Under the terms of the agreement, financing for ATHENA clinical trial expenses will be paid quarterly, in arrears, beginning Q2 2019 generally through 1H 2022 after a potential first-line ovarian cancer maintenance approval for Rubraca. Clovis would begin to repay the loan beginning with the approval by the FDA of an expansion of the Rubraca label indication resulting from the ATHENA trial or in 1H 2022, or sooner in the event the trial is terminated, or the Company determines that the results of the ATHENA Trial are insufficient to achieve such an expansion of the Rubraca label to cover an indication based on the ATHENA trial. Payments are based on a certain percentage of the revenues generated from the sales, and any future out-licensing, of Rubraca with quarterly payment caps depending on trial outcome. The potential maximum amount that could be required to be repaid under the agreement is two times the aggregate borrowed amount. For a more detailed description of the terms of the Financing, please see our Current Report on 8-K filed with the SEC today.
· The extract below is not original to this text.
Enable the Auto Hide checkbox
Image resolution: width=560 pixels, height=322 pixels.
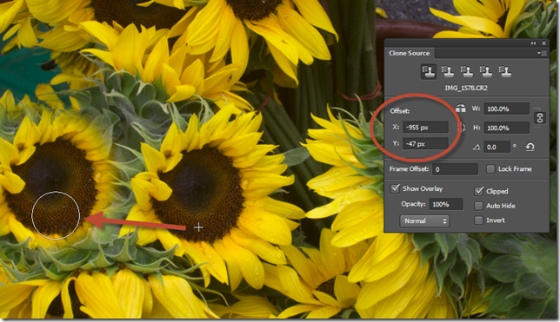pyautogui.click(x=478, y=206)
Vijay Mohan, Partner, and Jeff Pootoolal, Managing Director, at TPG Sixth Street Partners, said: "Rubraca represents a meaningful treatment option for oncology patients and we are pleased to support Clovis as it expands the potential use for this important medicine. Drawing on our platform’s deep healthcare experience, we tailored this fully committed, bespoke financing solution to provide Clovis with runway and flexibility as it continues its mission to improve the lives of people living with cancer."

About Rubraca (rucaparib)

Rucaparib is an oral, small molecule inhibitor of PARP1, PARP2 and PARP3 being developed in multiple tumor types, including ovarian and metastatic castration-resistant prostate cancers, as monotherapy, and in combination with other anti-cancer agents. Exploratory studies in other tumor types are also underway.